§ **PAGE TEXT**:
Remember how I said designing an eBook was like designing a web page from the late 90s? Well, there’s one more way eBooks are like old technology, they charge by the megabyte.
I’ve been taking a closer look at Amazon’s 70% Royalty sharing option and found something interesting. The royalty is 70% of digital list price, minus $0.15 for every megabyte in size of your eBook. Now for most people this wouldn’t be that big of a deal. Their books probably don’t clock in over the half a megabyte mark.
But I’m writing a book on fractals. There are, you know, pictures and stuff.
I’m estimating the final product will be about 8MB in size (which is actually pretty compressed from the original word file). At $0.15 a megabyte, that’s another $1.20 out of the royalty (per book), knocking the approximately $3.50 I was expecting (out of my $4.99 digital list) down to $2.30. It’s still better than the 35% option, which does not have the delivery fee, by 11%. Somehow I doubt Amazon Kindle Direct Publishing could get people as excited about 46% royalties.
I wasn’t sure why Amazon did this until I thought about cell phones.
Amazon does make a few 3G eReaders, and because the transmission size of eBooks is usually pretty small, it doesn’t charge its users a data plan like most cell phone carriers. Well, here’s where there making up for some of that money they left on the table.

§ **RECORDED INFORMATION**:
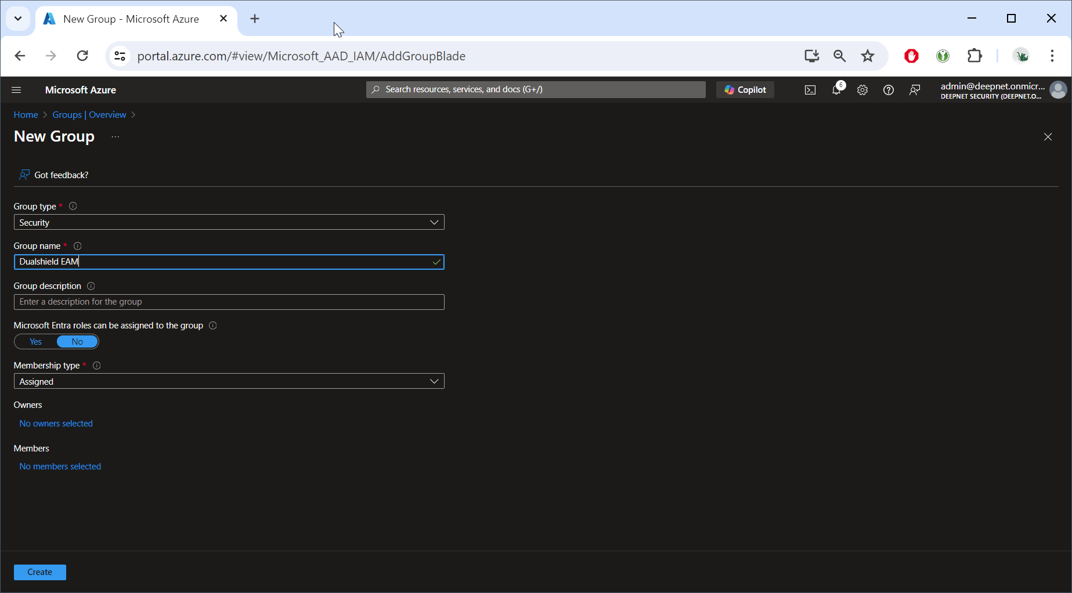Screen dimensions: 1072x593
Task: Click the Group description field
Action: pos(229,302)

§ **YOUR TASKS**:
1/ In the post about Kindle eBook royalties, how much does Amazon deduct from the 70% royalty for each megabyte of an eBook's size?
2/ Reproduce everything in the post about Kindle eBook royalties from "Amazon does make" down to "on the table.".

§ **EXPECTED RESPONSES**:
1/ $0.15 for every megabyte.

2/
Amazon does make a few 3G eReaders, and because the transmission size of eBooks is usually pretty small, it doesn’t charge its users a data plan like most cell phone carriers. Well, here’s where there making up for some of that money they left on the table.